A Reading native, he now lives in nearby Lancaster and works remotely for Johns Hopkins University as the associate director of admissions for the School of Education.

McCarty, who was recently elected to the Penn State World Campus Alumni Society Board, said he has found his undergraduate degree, which focused on interpersonal communication and emotional intelligence, to be helpful in his career in higher education admissions.

“My focus is always on what is right for the student,” he said. “Sometimes you’re counseling students into a program, other times out of a program and onto another opportunity that better fits their needs. I definitely appreciated the skills I developed in my undergraduate program because I have used them throughout my career and still use them in my current role.”

McCarty’s original plan was to become a mental health counselor but he quickly discovered that wasn’t the best career fit for him. After turning to his mentor at Penn State Berks for advice, Teri (Sabatelli) Murray, he was recruited into an admissions counselor role on the campus and was eventually promoted to assistant director of transfer admissions, where he stayed until taking the position at Johns Hopkins University in 2022. He enrolled in the World Campus master’s program in higher education as it was starting in 2014 and completed the program within two years. He said the education he received through World Campus has been instrumental in his professional development.

“I was so appreciative that I could take a topic that we discussed in one of my courses and put it into action right away,” he said. “To have the in-class theoretical backing and understand how it’s applied by being a working professional in higher education. ... The academics at Penn State are second to none. My experience was phenomenal in every way. I give Dr. Karen Paulson a huge amount of gratitude because she really fostered a sense of community within that cohort. There was a really strong sense of community which I appreciate. Those connections have continued even after graduation.”

It is commonly thought that the primary role of an admissions professional in higher education to act as a conduit between the university and prospective students, McCarty said. He has a slightly different take — in addition to that role, he said it is also his responsibility to guide students throughout their academic careers.

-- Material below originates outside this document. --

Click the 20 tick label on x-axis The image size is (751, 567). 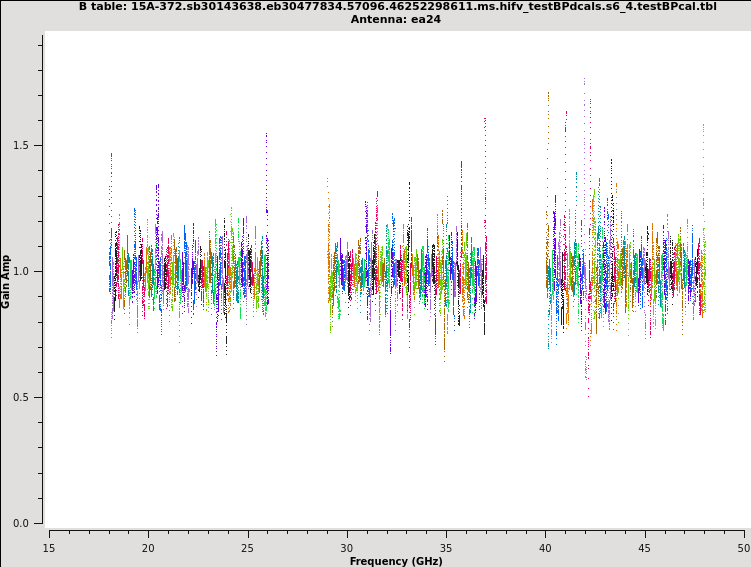point(148,547)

“A lot of times in college admissions, we’re looked at as gatekeepers when we’re really shepherds,” McCarty said. “Let’s foster a connection so you know you’re never going through this alone."

At Penn State Berks, he taught a leadership class for first-year students. It turned out that one of the students in the counseling program at Johns Hopkins, in a “wild turn of events,” had taken his class at Penn State.

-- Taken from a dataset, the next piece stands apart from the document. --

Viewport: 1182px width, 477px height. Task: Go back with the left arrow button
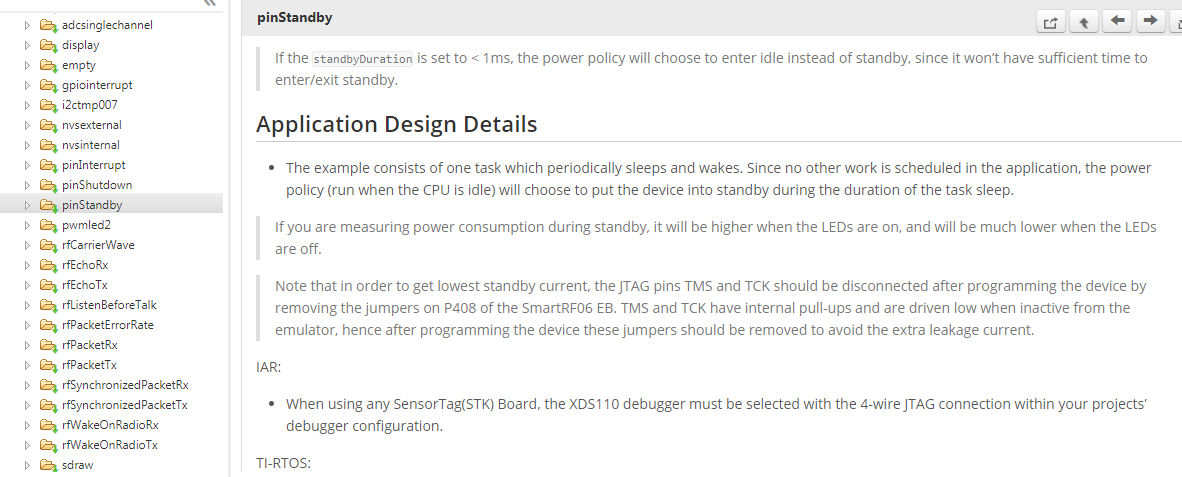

“To watch her walk across the stage twice, at Penn State and Hopkins, that was a sensational experience,” he said. “I love being there to help these students through the entirety of their journey. My job doesn’t end at admissions. If I can build a good relationship with students but stay connected, it builds a more connected community for the university.”

As a first-generation college student himself, McCarty is empathetic toward incoming students that may not have the privilege of parental guidance that they need to navigate the higher education landscape.

“Knowing what a student that you’ve worked with had to overcome — it just makes it more rewarding to see them shine and know how they accomplished that goal,” he said.

McCarty said he is dedicated to giving back to his alma mater and will have more opportunities to do so now that he has been elected to the Penn State World Campus Alumni Society Board. The board is focused on giving back and improving World Campus student experiences.

“I’m excited to get started and see how I can give back,” he said. “I’ve always wanted to stay connected and give back to Penn State in a plethora of different capacities.”